In 1997, YBM filed a prospectus to raise $100 million on the Toronto Stock Exchange, at the very same time it was carrying out an internal investigation to verify if American law enforcement had the company in its crosshairs for ties to organized crime. The OSC approved the prospectus, despite knowing the company was under a cloud. At its peak, YBM had a stock market value of $1 billion. Then, in the spring of 1998, the FBI raided YBM’s American offices. Peterson resigned from the board.
But the former premier’s travails were only just beginning. He and the rest of the board were charged by the OSC for failing to disclose information about the U.S. law enforcement investigation before they raised money from investors. After 124 days of hearings, the OSC determined that Peterson was blameless in the debacle, although it said: “While Peterson meets the legal test of due diligence, the panel remains disappointed that he did not offer more insight and leadership to the board in these circumstances.”

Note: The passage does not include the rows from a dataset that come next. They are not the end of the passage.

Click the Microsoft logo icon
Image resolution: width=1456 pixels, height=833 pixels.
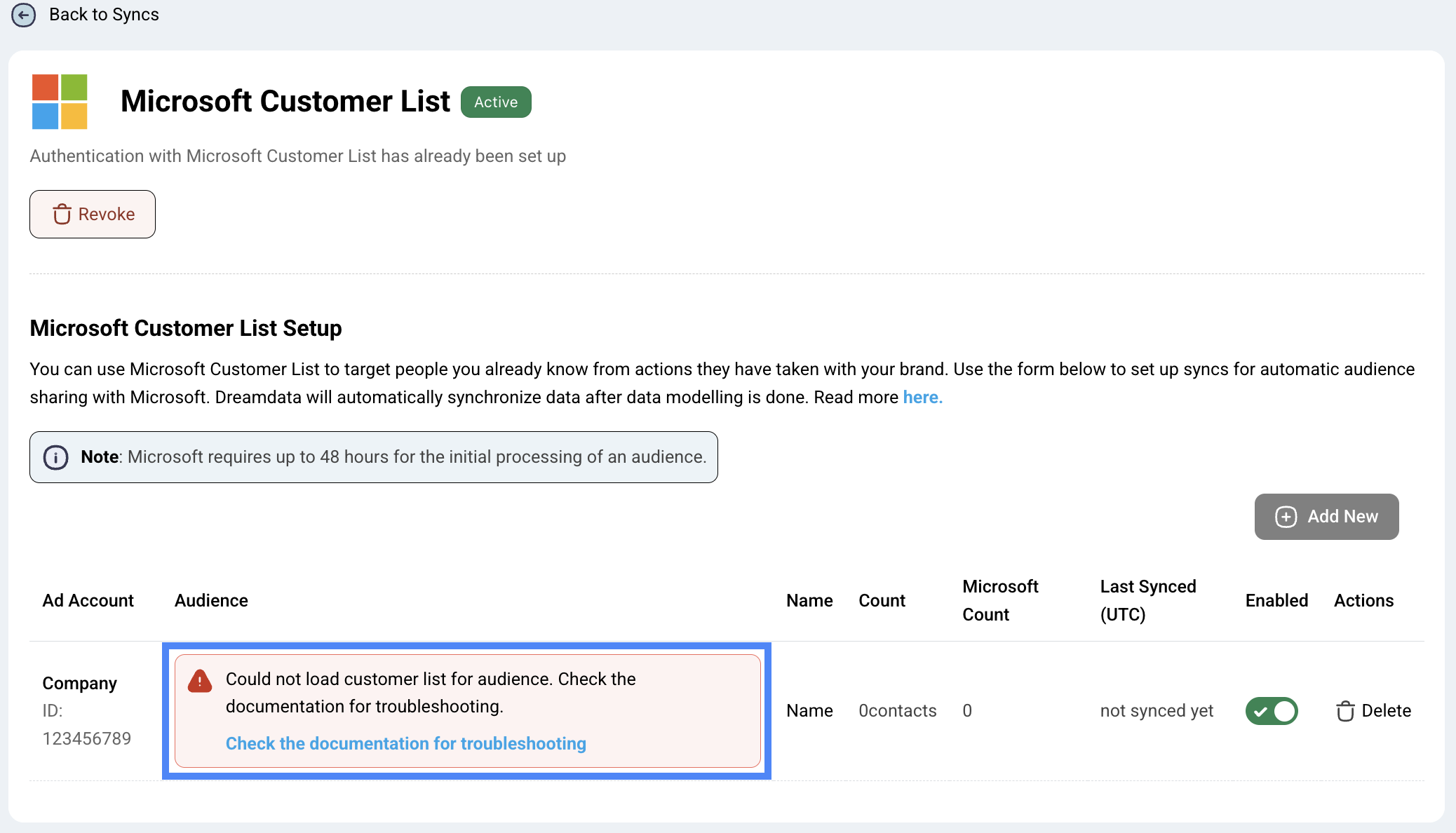click(x=60, y=102)
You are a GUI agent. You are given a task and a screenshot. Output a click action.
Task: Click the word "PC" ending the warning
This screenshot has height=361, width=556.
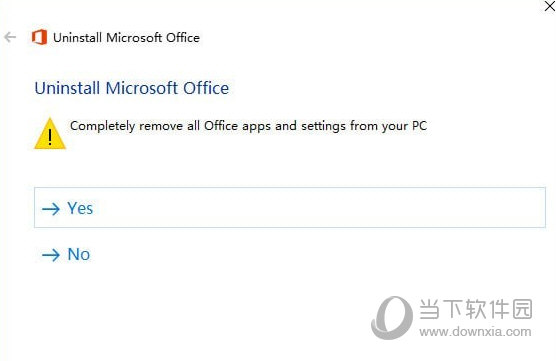[x=419, y=126]
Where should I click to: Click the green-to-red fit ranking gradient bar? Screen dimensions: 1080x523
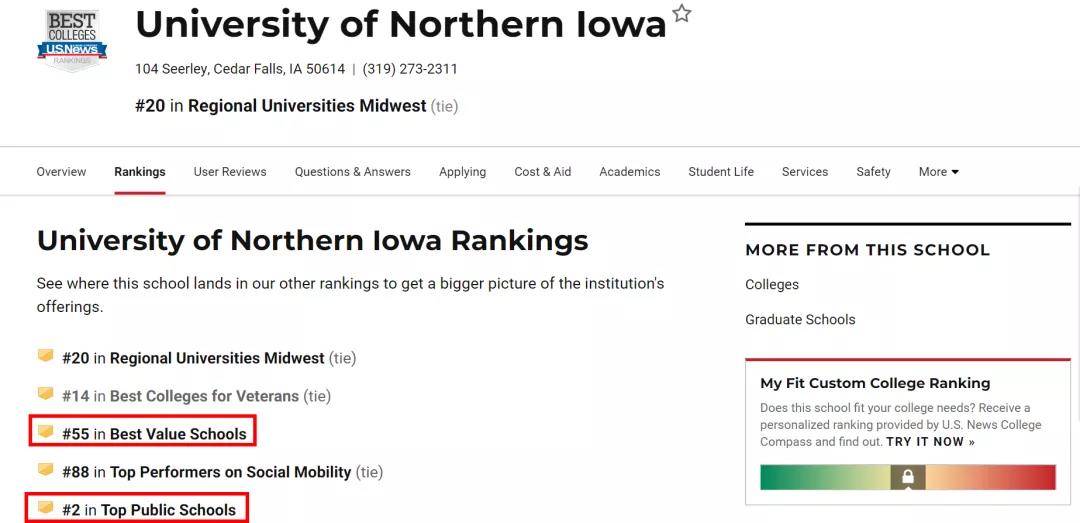click(x=908, y=477)
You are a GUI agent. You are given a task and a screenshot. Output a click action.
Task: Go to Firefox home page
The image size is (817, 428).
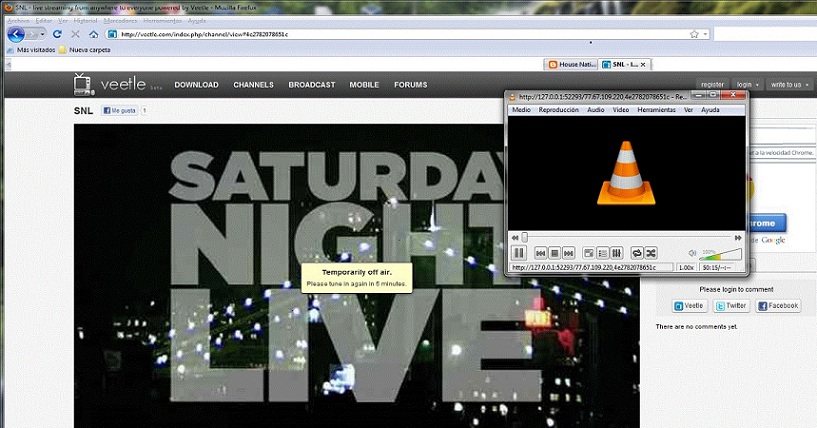point(93,34)
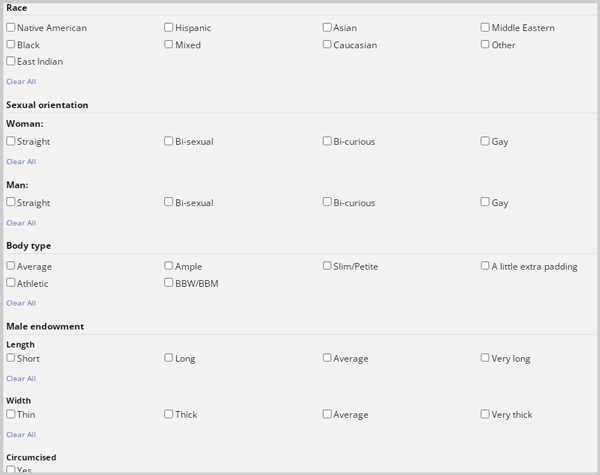Screen dimensions: 600x475
Task: Enable the Mixed race checkbox
Action: [x=168, y=44]
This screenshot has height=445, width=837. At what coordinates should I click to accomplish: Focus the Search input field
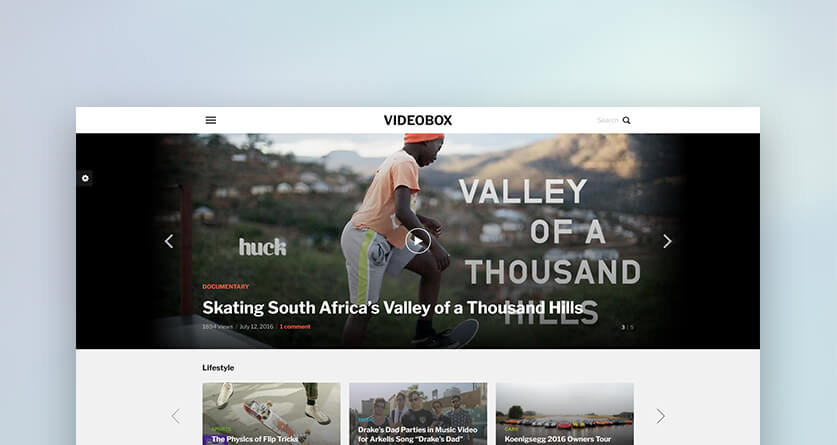click(607, 121)
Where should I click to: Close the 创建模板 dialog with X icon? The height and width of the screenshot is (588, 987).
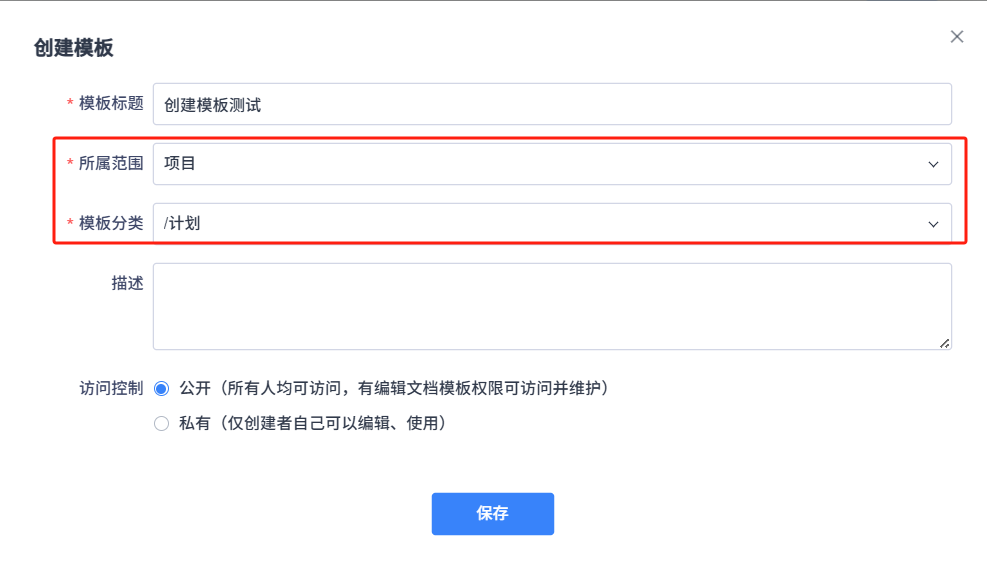[957, 37]
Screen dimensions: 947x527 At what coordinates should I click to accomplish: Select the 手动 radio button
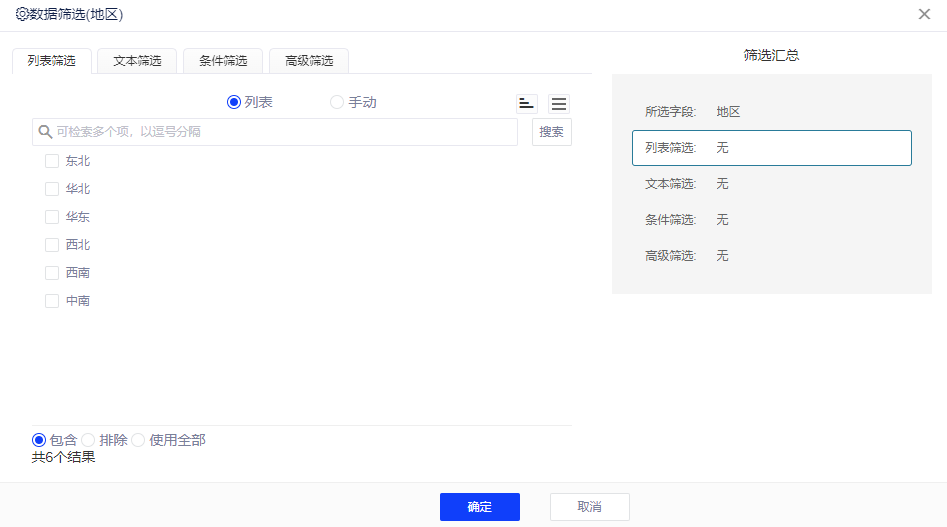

Wilder, however, had to fork over $400,000 to cover OSC costs for its investigation and court appeals. And Cassels Brock and other directors and advisers had to pay a staggering $110 million to settle shareholders’ lawsuits. In spite of the bad publicity and high cost of the YBM fiasco, Cassels Brock remains a thriving law firm and Peterson its chairman as well as a fixture on the Toronto business scene.
However, more bad news emerged for the firm in January when it and two of its partners, Peter Harris and Michael Weinczok, were named in a $750-million class action lawsuit launched by now-shuttered dealerships against General Motors of Canada Ltd. and the firm, accusing them of conflicts of interest. While still in its earliest stages, the suit is already rocking the legal world and could, eventually, rock the political world as well.
Still, these cases show that when it comes to corporate law, one misstep can prove costly. “It takes years to build a reputation and it takes one stupid thing to destroy that, everyone knows that,” explains Carol Hansell, a senior partner in the corporate finance, securities, and M&A practices of Davies Ward Phillips & Vineberg LLP. “Nobody can function in this environment if your counterparts don’t trust you. You are basically done after that — so you can’t afford it.”